Kerry Group shares slip despite strong growth guidance

Kerry Group shares dipped marginally and Merrion Stockbrokers reiterated its ‘hold’ recommendation on the stock, yesterday, despite the Tralee-based food giant announcing a US acquisition and a strong organic growth outlook for the next five years.

New chief executive Edmond Scanlon told investors that Kerry expects to deliver yearly adjusted earnings per share growth — on a constant currency basis — of 10% over the next five years and 3%-5% volume growth.

Taste and nutrition volumes are expected to grow by between 4% and 6%, while consumer foods growth of 2%-3% is being targeted.

Mr Scanlon said Kerry’s “unique scalable business model” can deliver continued organic growth across developed and developing markets and 12%+ annual returns on capital.

“We are in a strong position to lead the continued consolidation of our industry, benefiting from the group’s strong balance sheet, scalable business model and geographic footprint,” he added.

Kerry also confirmed the acquisition — for an undisclosed sum — of US branded technology company Ganeden. The company is focused on probiotics and complements Kerry’s Wllmune acquisition from 2015.

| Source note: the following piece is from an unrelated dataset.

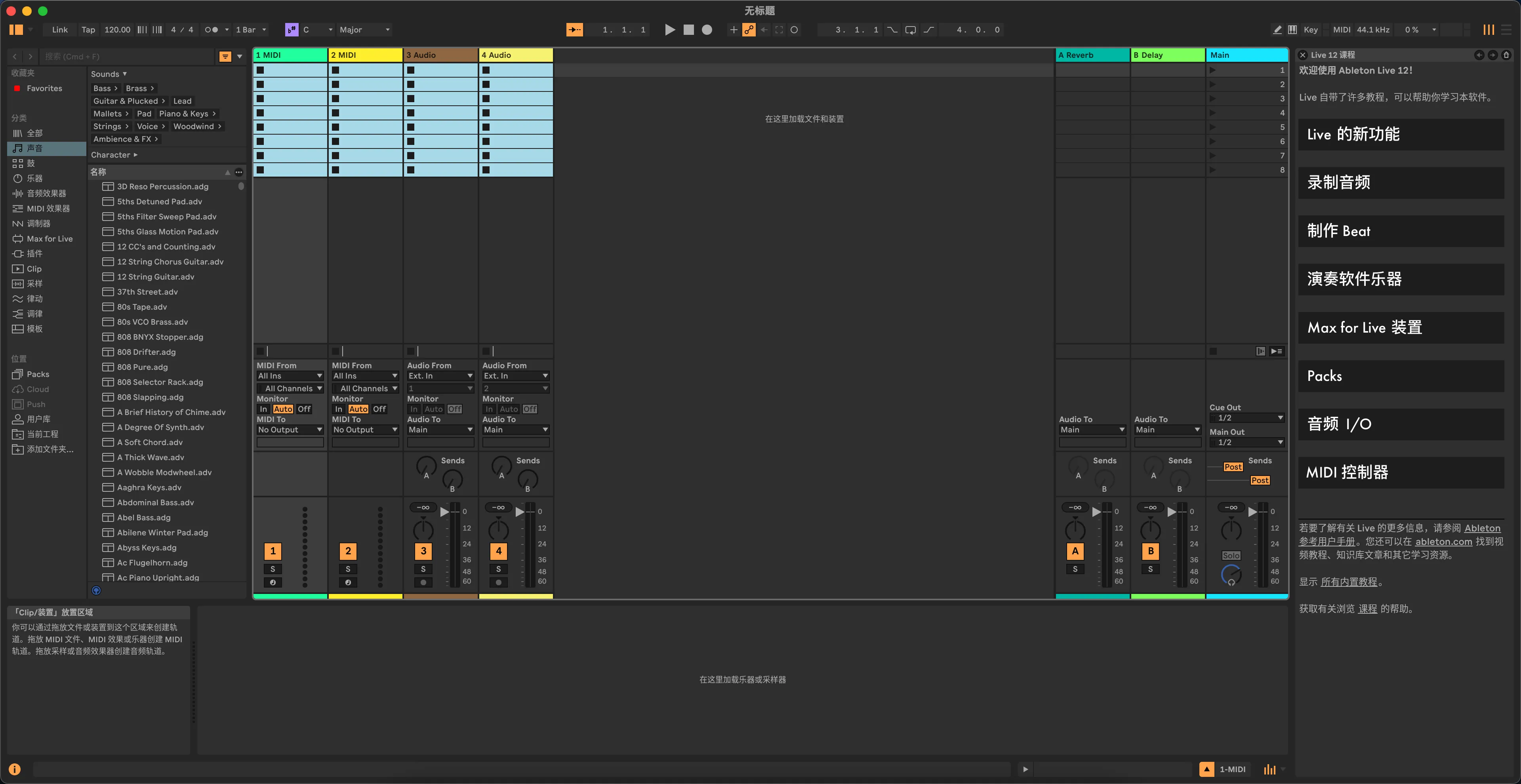Click the Main track volume fader
This screenshot has height=784, width=1521.
(1253, 511)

The new technologies will be expanded into wider applications across Kerry’s business.

But, with the Kerry stock down by 0.5% at €81.6 yesterday — trading at more than 22 times estimated earnings for next year — Merrion has kept its ‘hold’ recommendation.

“We continue to be impressed with management’s ability to produce stable returns for shareholders but we feel the stock is trading at fair value,” said equity analyst Dylan Simmons.